PROBLEM DESCRIPTION -> Please rewrite the entries below as a JSON list of strings, one string per line, skipping blank lines and leaving out the pictures.
─── RECORD EXCERPTS ───
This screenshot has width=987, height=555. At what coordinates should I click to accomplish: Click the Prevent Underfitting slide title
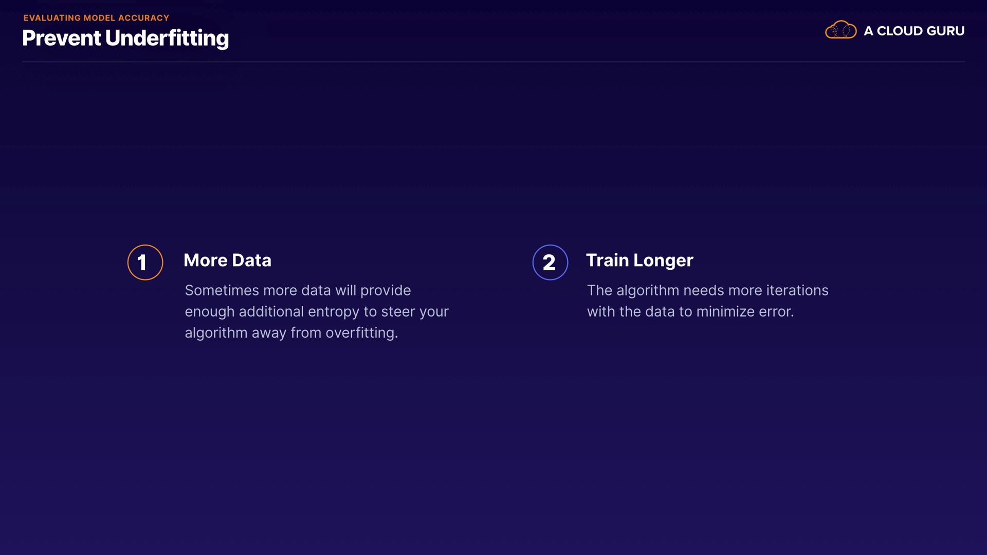click(x=125, y=38)
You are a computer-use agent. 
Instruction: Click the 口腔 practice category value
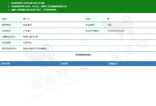(109, 25)
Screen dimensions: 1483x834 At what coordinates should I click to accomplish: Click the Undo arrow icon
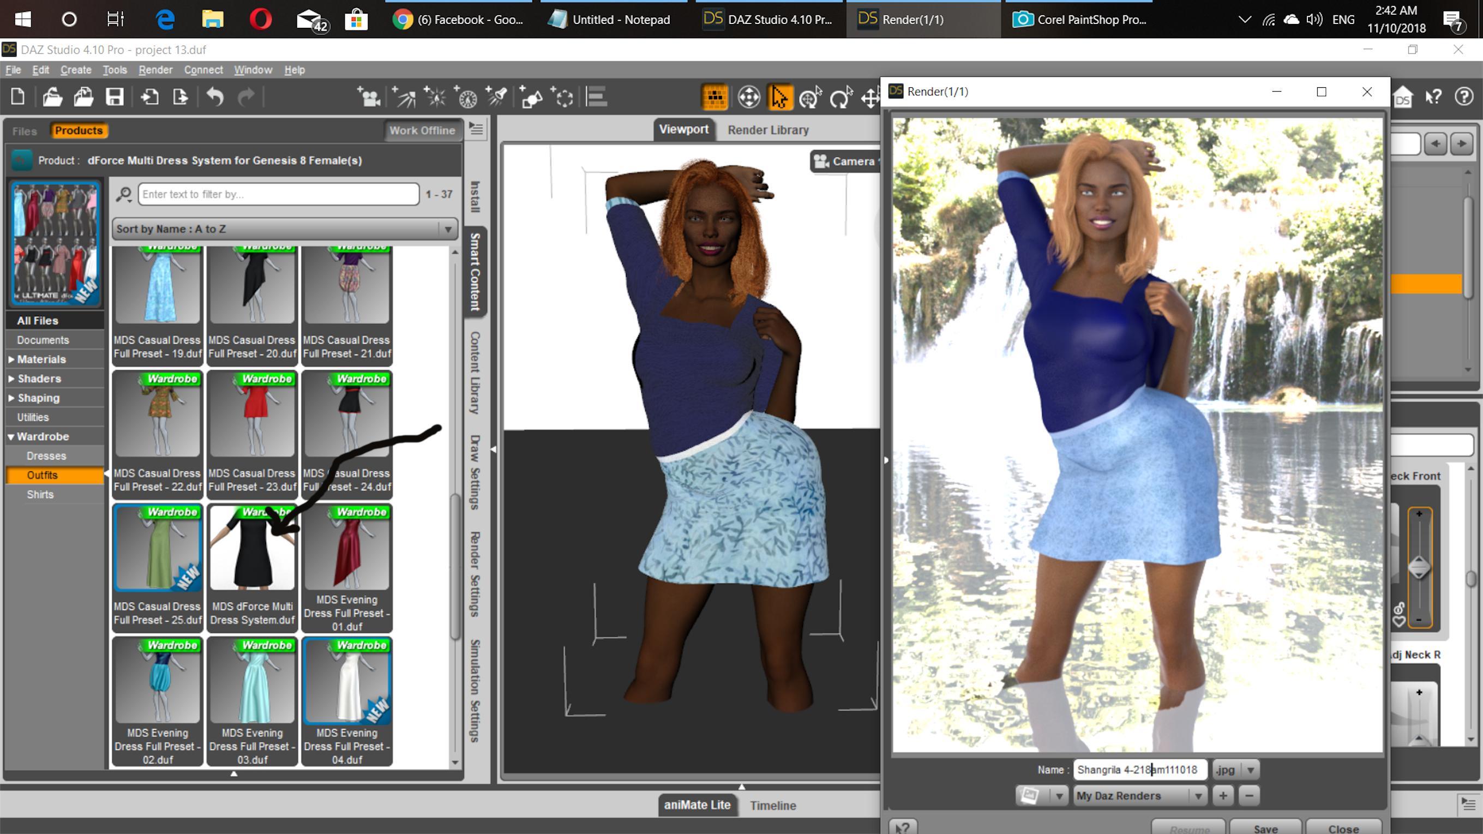[x=215, y=97]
───
EXERCISE OUTPUT ->
[
  "This screenshot has width=987, height=555. At what coordinates should I click to accomplish: Click the Prevent Underfitting slide title",
  "click(x=125, y=38)",
  "You are a computer-use agent. ",
  "Instruction: Click the 口腔 practice category value",
  "(109, 25)",
  "Screen dimensions: 1483x834 At what coordinates should I click to accomplish: Click the Undo arrow icon",
  "[x=215, y=97]"
]